» EXERCISE OBJECTIVE
Beginning with the line where "Task: Select the Recommendations tab" appears, set down each line exactly until the records below end, and omit the pictures.
[EXCERPTED DATA — start]
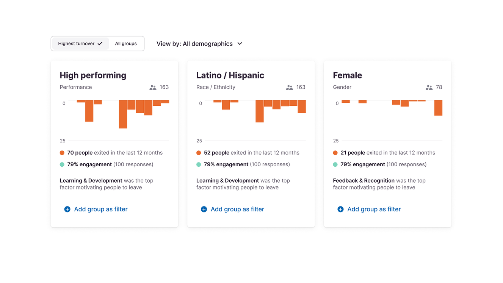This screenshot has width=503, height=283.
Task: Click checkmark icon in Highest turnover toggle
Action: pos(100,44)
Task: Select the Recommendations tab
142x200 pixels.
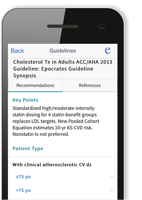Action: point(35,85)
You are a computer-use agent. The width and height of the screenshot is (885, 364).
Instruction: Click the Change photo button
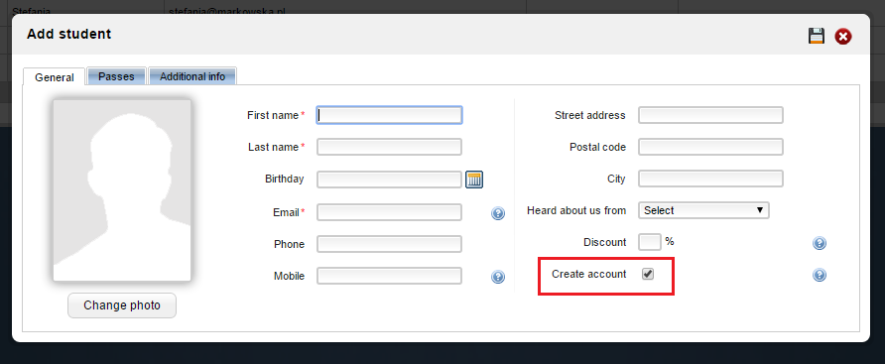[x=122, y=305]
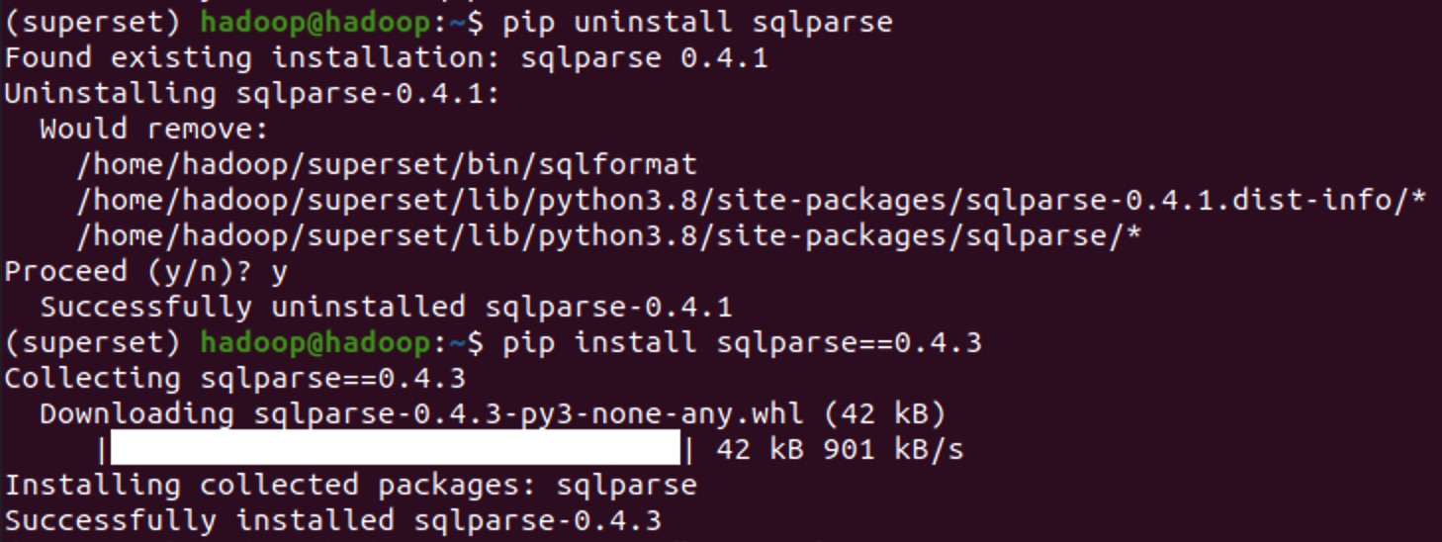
[EXCERPTED DATA — finish]
» ANSWER BOX
Task: Select the Recommendations tab
142x200 pixels.
Action: point(35,85)
You are a computer-use agent. The width and height of the screenshot is (885, 364).
Instruction: Click the Change photo button
[x=122, y=305]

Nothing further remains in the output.